Before leaving the governor’s mansion, McAuliffe said he intends to pass a resolution at the NGA summer meeting in Rhode Island next month to ensure the cybersecurity initiative continues.

‘No direction’ from Congress

It’s not just states that need to do better, McAuliffe warned, taking aim at Congress for providing little comprehensive direction on cybersecurity. 

“We don’t get direction — any direction at all — from Washington on cybersecurity,” McAuliffe said. “The states, we’re leading ourselves.”

Several members of Congress have focused on cybersecurity in the wake of high-profile intrusions and attacks, including the massive breach of sensitive data at the Office of Personnel Management (OPM) disclosed in 2015. Subsequent incidents, such as the global “Wanna Cry” ransomware attack in May, have put the spotlight on the rapid evolution of cyber threats.

Lawmakers have made progress on some cyber legislation, including a bill to help agencies discard aging IT infrastructure to install modern, more secure systems. 

But McAuliffe argued that there needs to be comprehensive cybersecurity legislation coming out of Washington, along with the designation of a single committee with jurisdiction over cyber issues.

Currently, cyber spans several different panels in the House and Senate, including those with oversight of DHS, the Pentagon and the intelligence community.

Trump ‘needs to lead’

The Virginia Democrat stopped short of criticizing the Trump administration for its efforts on cybersecurity thus far. 
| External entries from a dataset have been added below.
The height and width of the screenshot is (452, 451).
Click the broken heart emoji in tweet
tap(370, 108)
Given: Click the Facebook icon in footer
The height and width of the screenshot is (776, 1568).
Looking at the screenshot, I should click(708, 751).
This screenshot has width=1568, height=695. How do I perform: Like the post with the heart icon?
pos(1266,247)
President Trump drew praise from many lawmakers and the private sector for his long-awaited cybersecurity executive order signed in May, but prompted a flurry of critical media coverage for missing a self-imposed deadline for an anti-hacking plan within 90 days of taking office.

“I am happy to see that an executive order was done,” McAuliffe said. “But, you know, that’s just throwing a pebble into the ocean.
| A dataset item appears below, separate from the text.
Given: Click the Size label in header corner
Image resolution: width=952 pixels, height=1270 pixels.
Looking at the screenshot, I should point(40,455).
“These are big, complex global issues that we’re all trying to deal with, and the president needs to lead on this,” he continued. 
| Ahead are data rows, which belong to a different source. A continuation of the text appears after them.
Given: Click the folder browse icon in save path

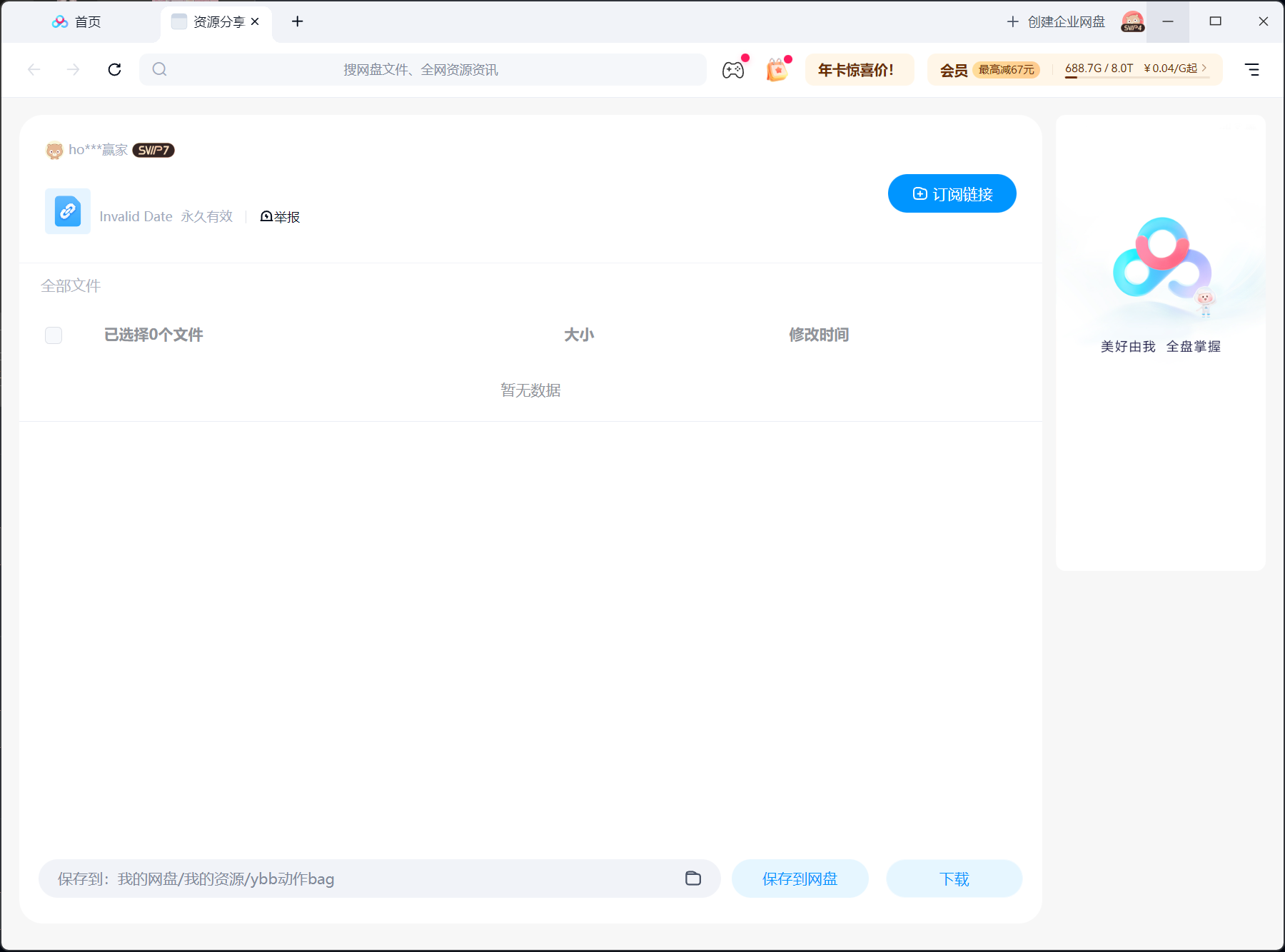Looking at the screenshot, I should [x=693, y=878].
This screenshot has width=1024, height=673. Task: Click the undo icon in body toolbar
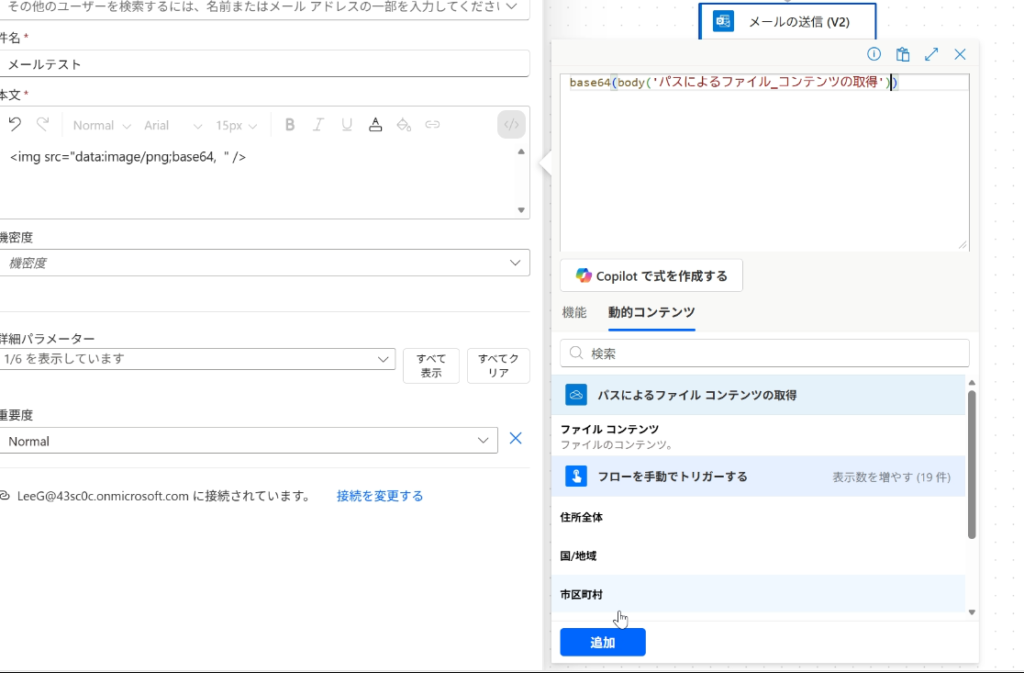pyautogui.click(x=15, y=125)
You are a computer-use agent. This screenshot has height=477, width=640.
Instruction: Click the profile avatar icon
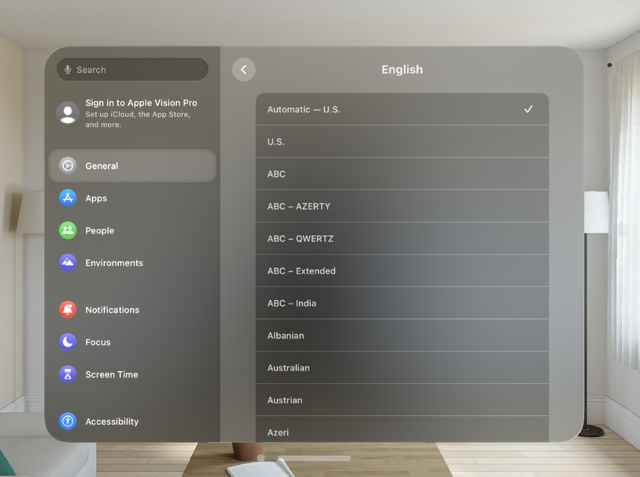(x=67, y=113)
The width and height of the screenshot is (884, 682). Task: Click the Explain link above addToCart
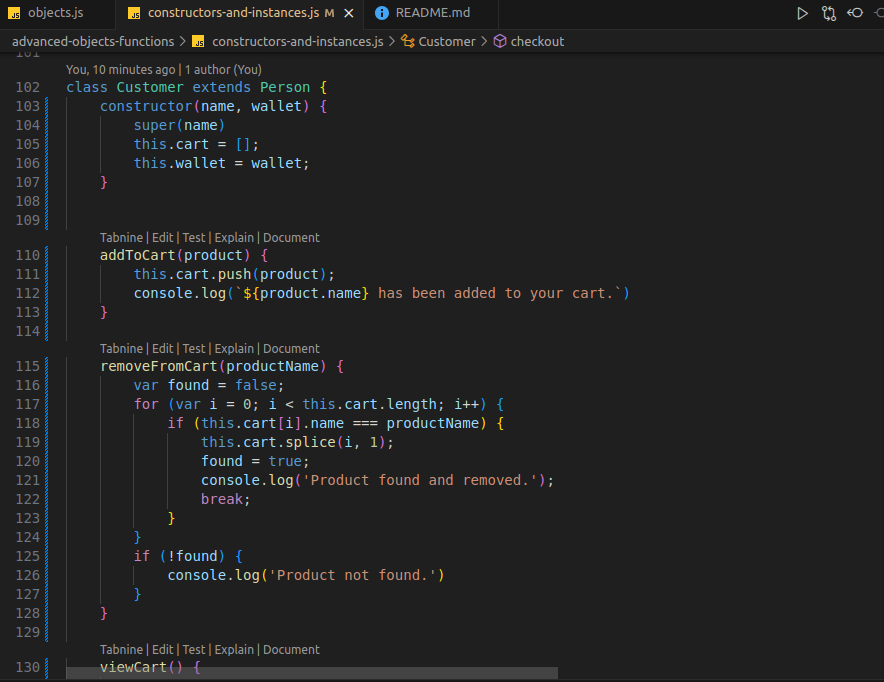tap(234, 237)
Russia committed ‘act of war’ 

Much of the cybersecurity action in Washington has been viewed in the context of the ongoing investigations into Russian election interference, a matter that has dogged Trump since he took office.

The saga entered a new chapter when ousted FBI Director James Comey testifying that Trump directed him to let go of the investigation into Michael Flynn, who resigned as national security adviser following revelations about his contacts with the Russian ambassador. Robert Mueller, the special counsel now leading the investigation, is reportedly investigating possible obstruction of justice.

The issue has extended to the states, too, given the intelligence community’s conclusion that Russian intelligence accessed elements of state and local electoral boards. Bloomberg reported on Tuesday that Russian hackers targeted systems in 39 states, much wider than has been publicly acknowledged.

“Clearly, the Russians tried to undermine our democracy. I think that is very clear. They wanted to destabilize our government. This is, to me, an act of war,” McAuliffe said. 

“There needs to be action taken against Russia,” he added, signaling support for a Russia sanctions deal that cleared the Senate on Thursday. 

McAuliffe would not say whether he believes associates of the president coordinated with Moscow, holding out for the results of the investigation.

“I will say this — somebody had to give a roadmap to the Russians. They’re not sitting over in some basement drinking vodka in Russia figuring out how to do this,” McAuliffe said. “I just hope the investigation will lead us to how this happened and who was involved in it because in my mind, it’s treason.”